In this century there have been half a dozen notorious robberies in Spain. In August 2001, 17 paintings were stolen from the businesswoman’s home. Esther Koplowitz in Madrid, including ‘El Columpio’ and ‘The Fall of the Donkey’, by Goya, which were returned thanks to the Police between 2001 and 2002. In August 2007, 16 prints were stolen from the National Library, including two world maps from the incunabula edition of Ptolemy’s ‘Cosmography’, which were recovered in Argentina and returned to Madrid. In July 2011, an electrician from the cathedral of Santiago de Compostela who had been fired took the Calixtino Codex. And five works of Francis Bacon valued at more than 25 million euros were stolen in June 2015 from the Madrid home of José Capelopartner and heir of the Irish painter. Finally, on October 15, 2025, the disappearance of the privately owned painting ‘Still Life with Guitar’ (1919) by Picasso, which left Madrid to be exhibited in Granada, but did not arrive, was announced.

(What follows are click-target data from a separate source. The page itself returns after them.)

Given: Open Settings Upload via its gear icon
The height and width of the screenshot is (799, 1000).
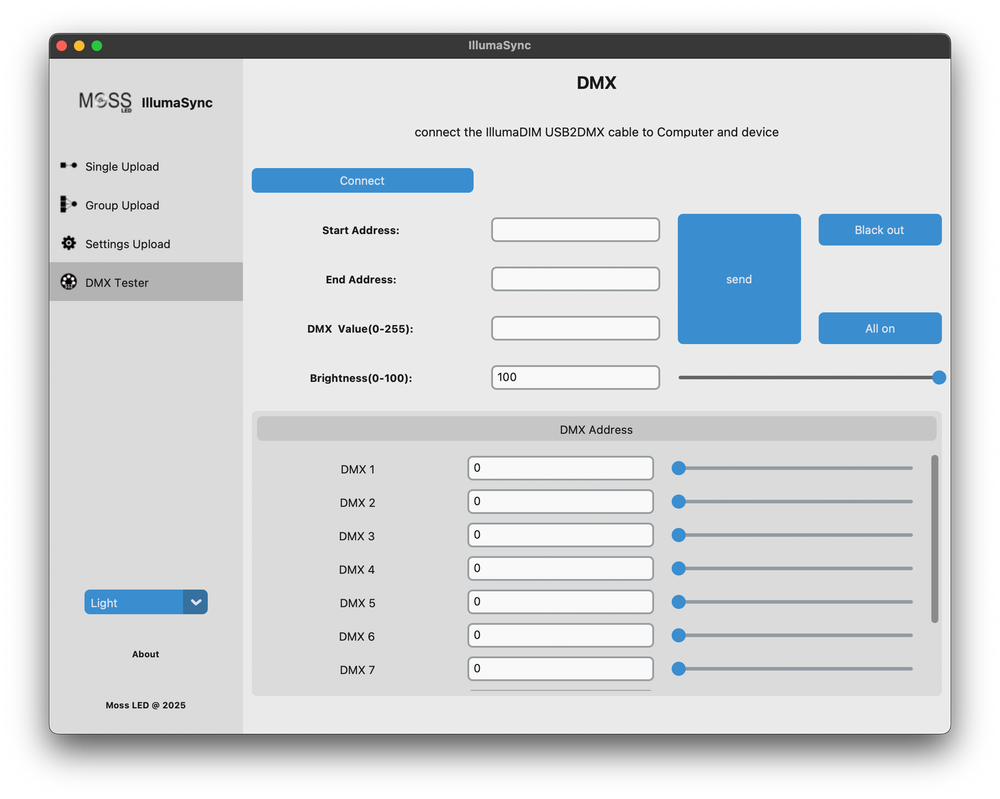Looking at the screenshot, I should coord(68,243).

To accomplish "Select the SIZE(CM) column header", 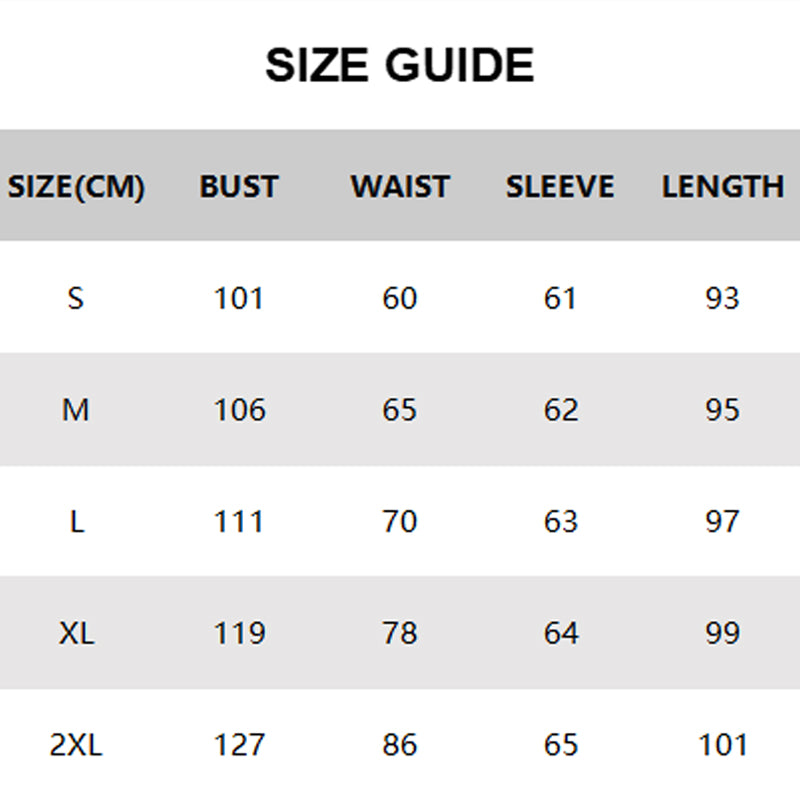I will point(76,187).
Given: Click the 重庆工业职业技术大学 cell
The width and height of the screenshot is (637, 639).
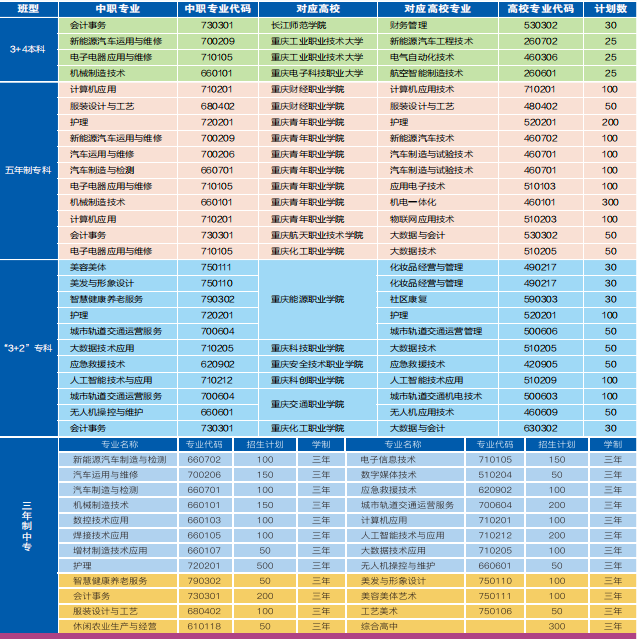Looking at the screenshot, I should (x=317, y=41).

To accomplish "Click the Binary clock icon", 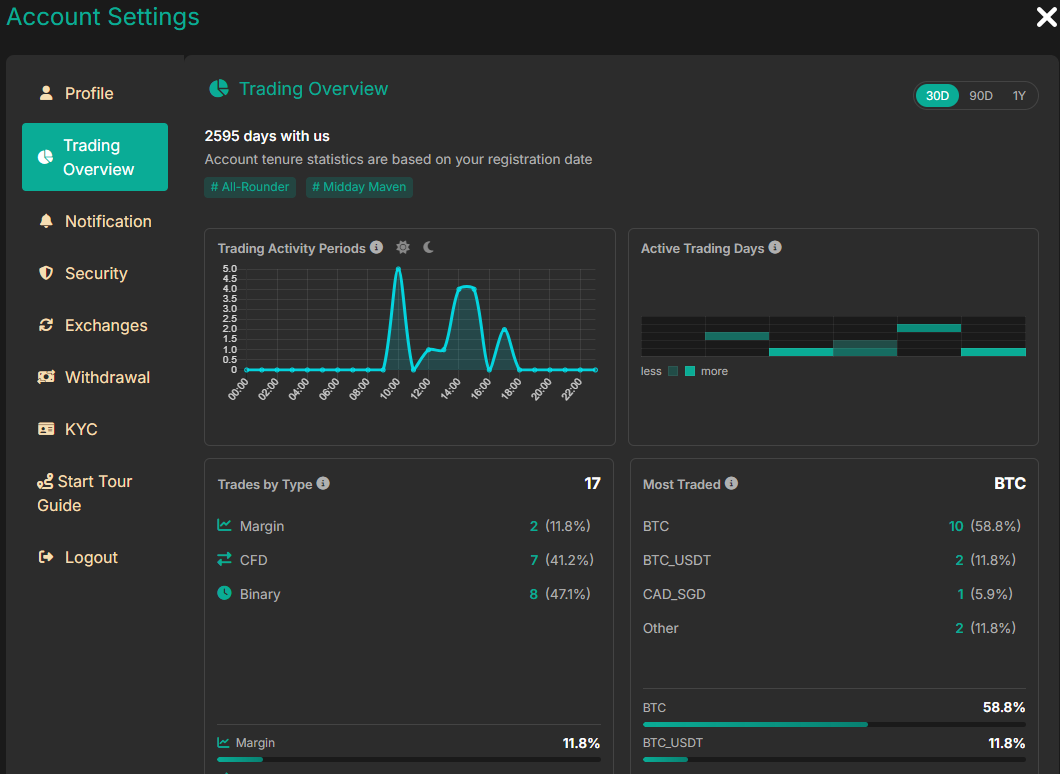I will (224, 593).
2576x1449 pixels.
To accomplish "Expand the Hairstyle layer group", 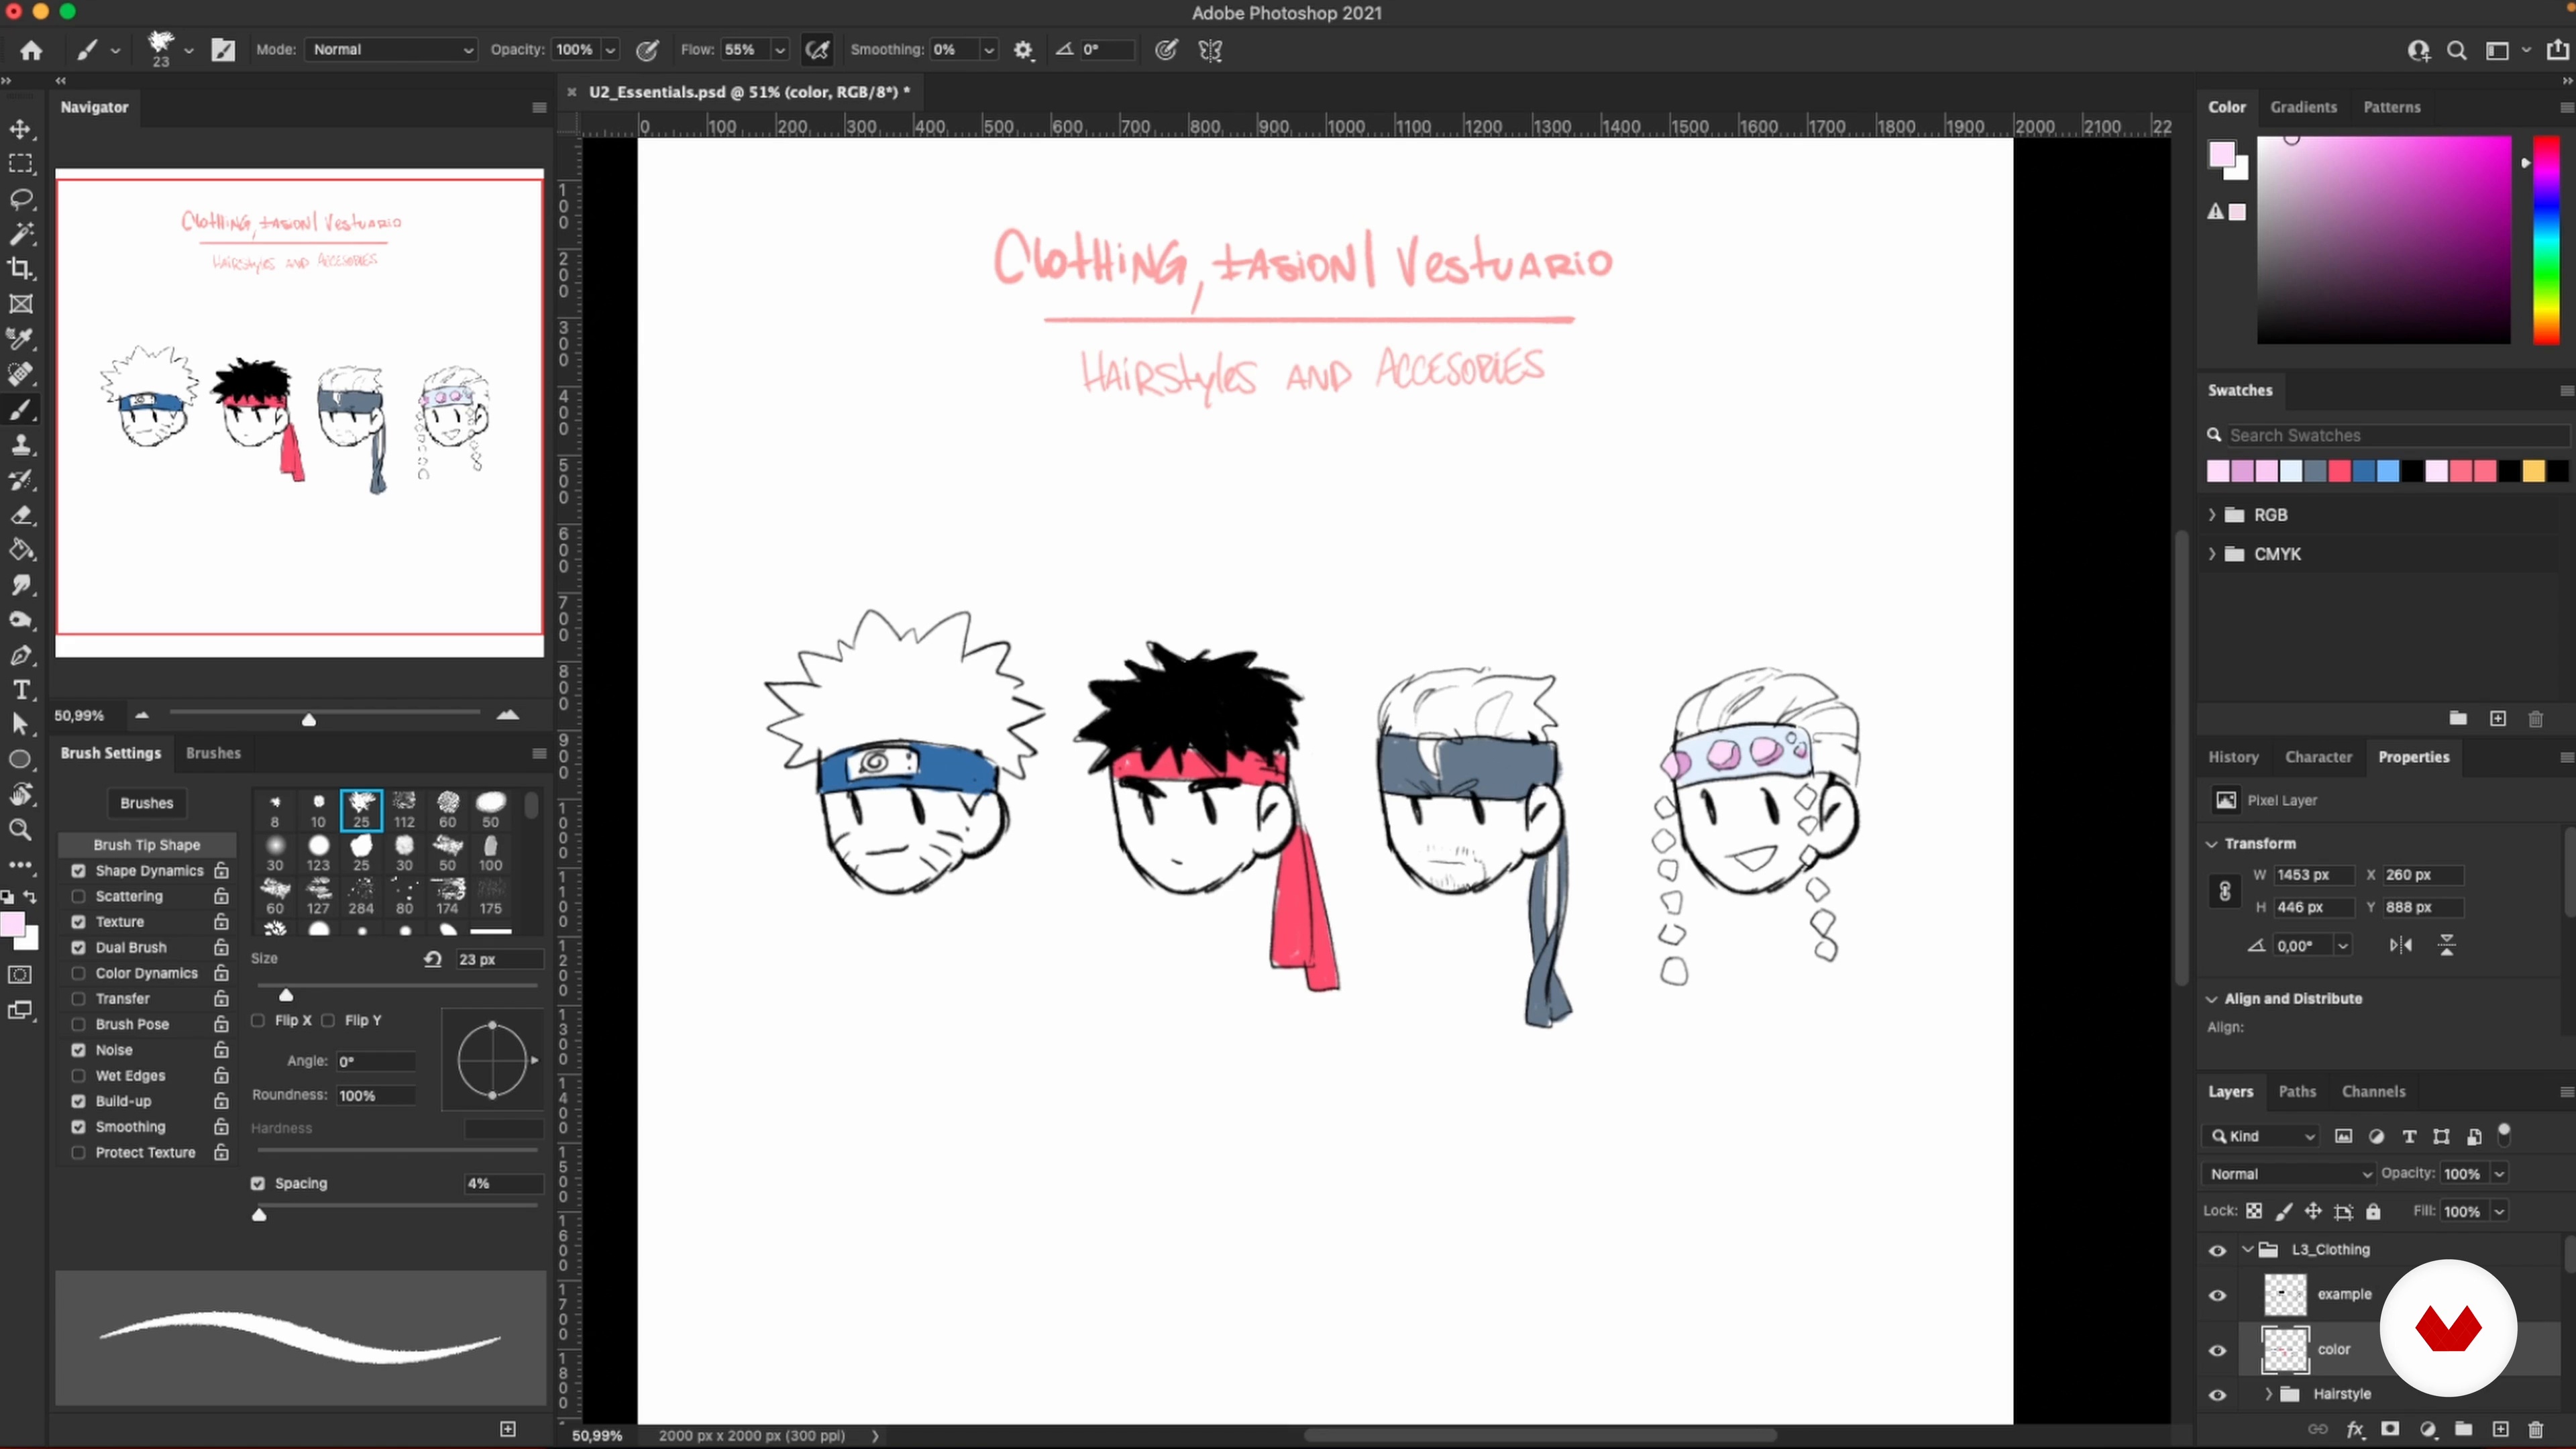I will click(x=2268, y=1394).
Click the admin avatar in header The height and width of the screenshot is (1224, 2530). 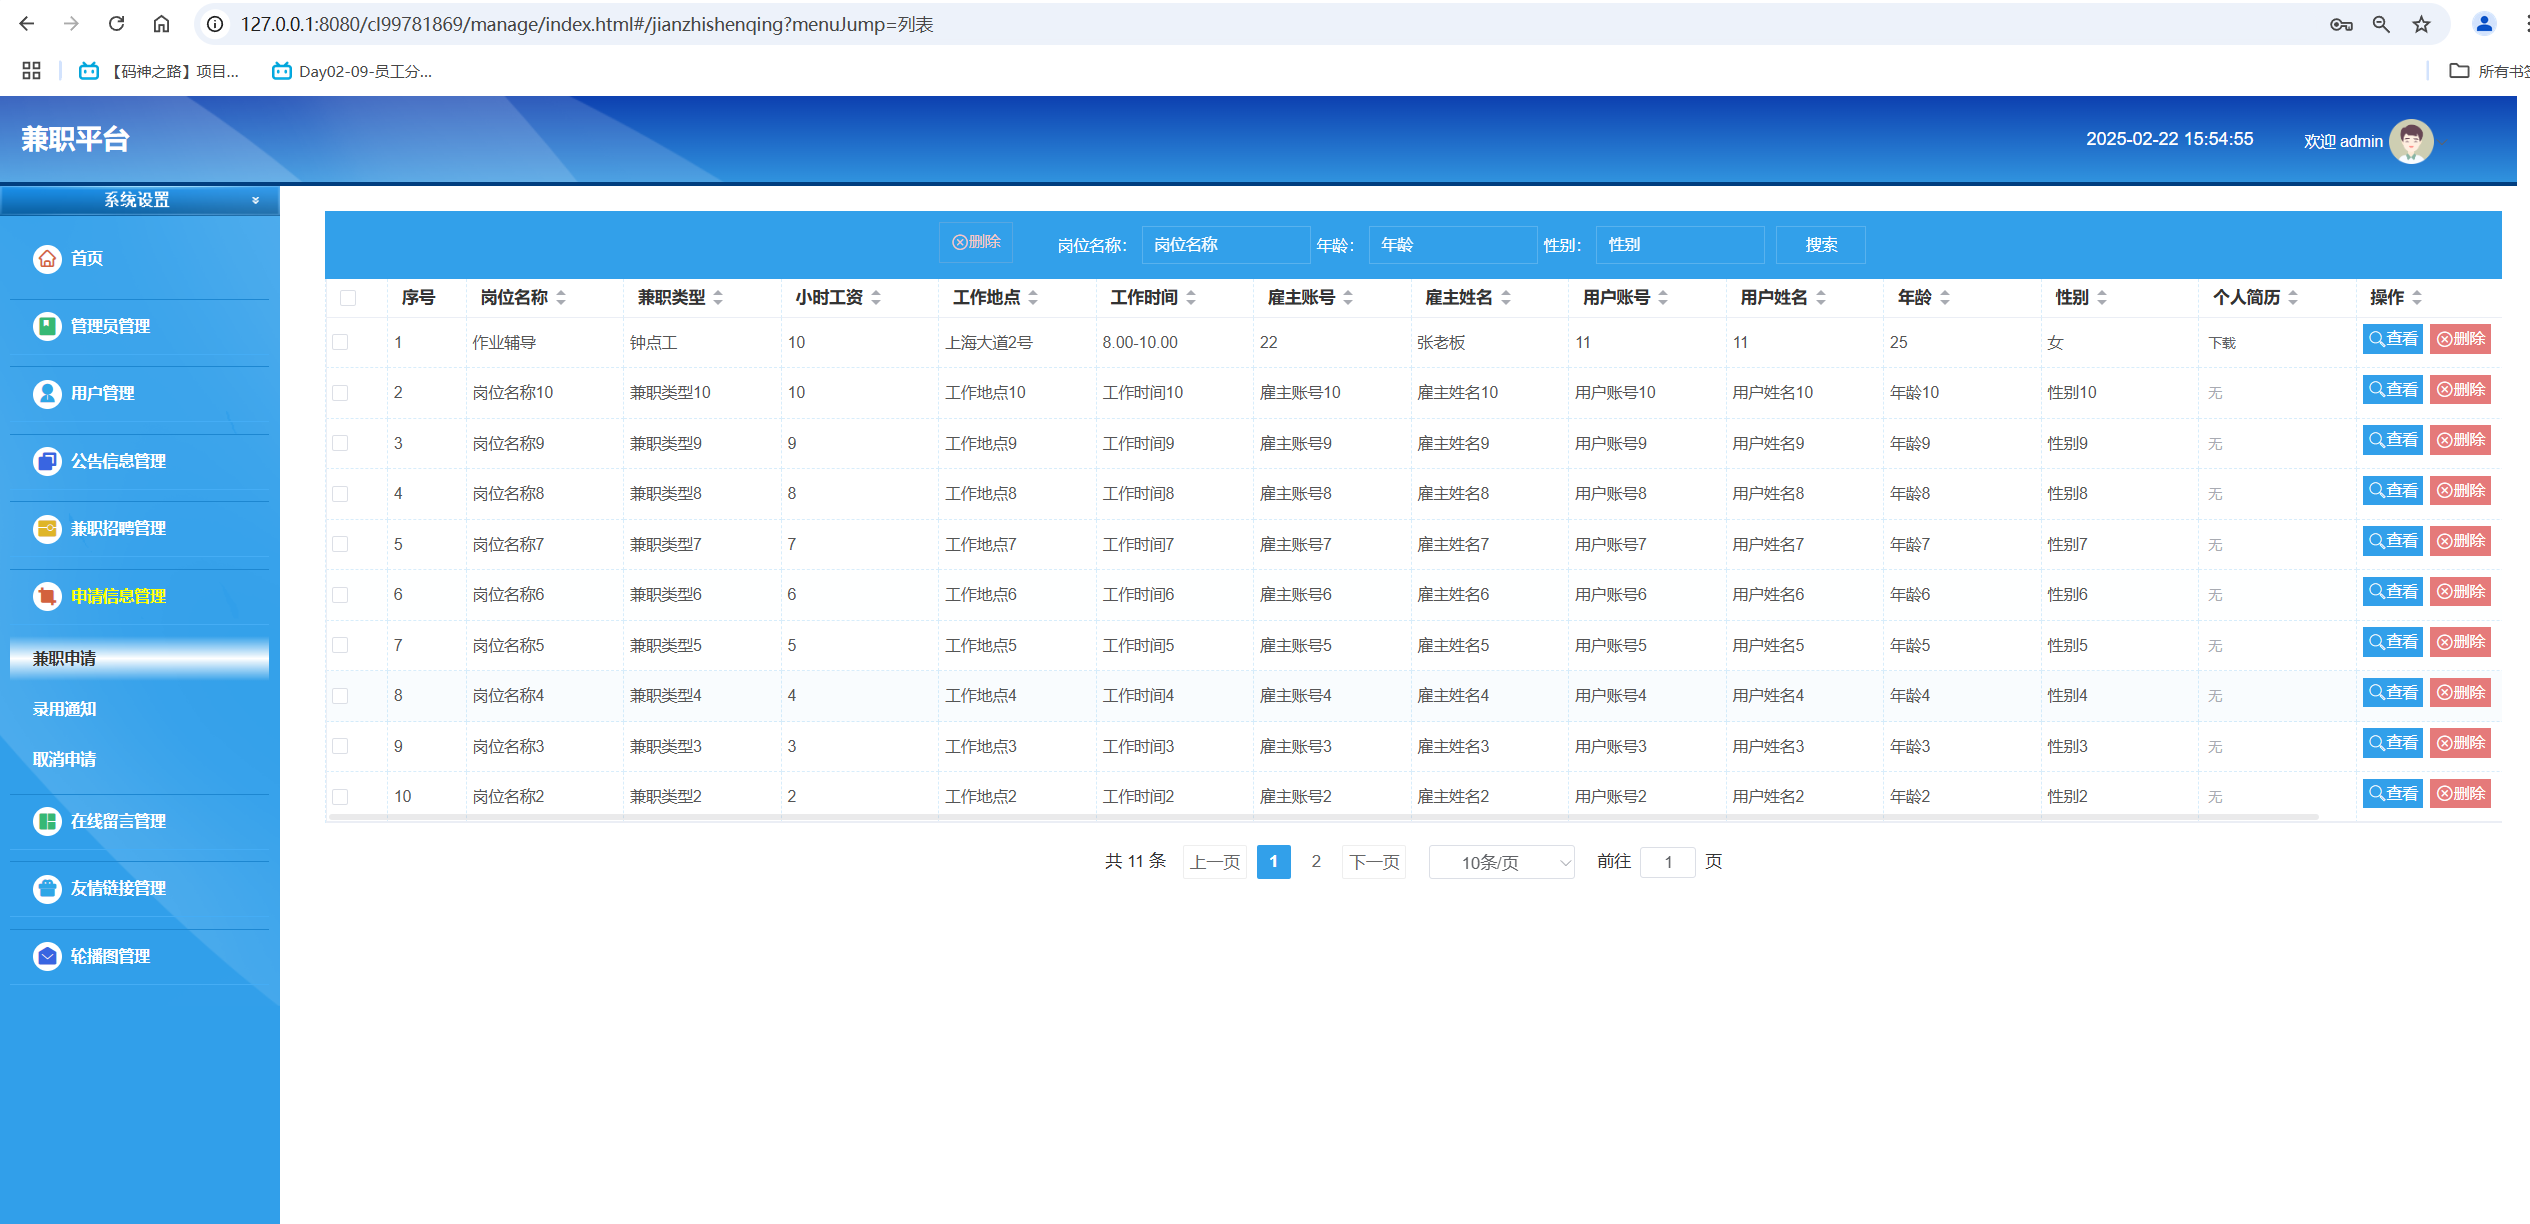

In it Hotel Carlton in Cannes Jewelry valued at $136 million was stolen in July 2013. The thief or thieves made off with 72 pieces, most of them jewels and precious stones, belonging to the Laviev jewelry store, which exhibited them in the ‘Extraordinary diamonds’ exhibition in a room at the hotel. In 2021, some rosary beads that belonged to Mary Stuartqueen of Scotland between 1542 and 1567, were stolen from the arundel castlelocated in the county of West Sussex, in the south of England, along with other valuable objects.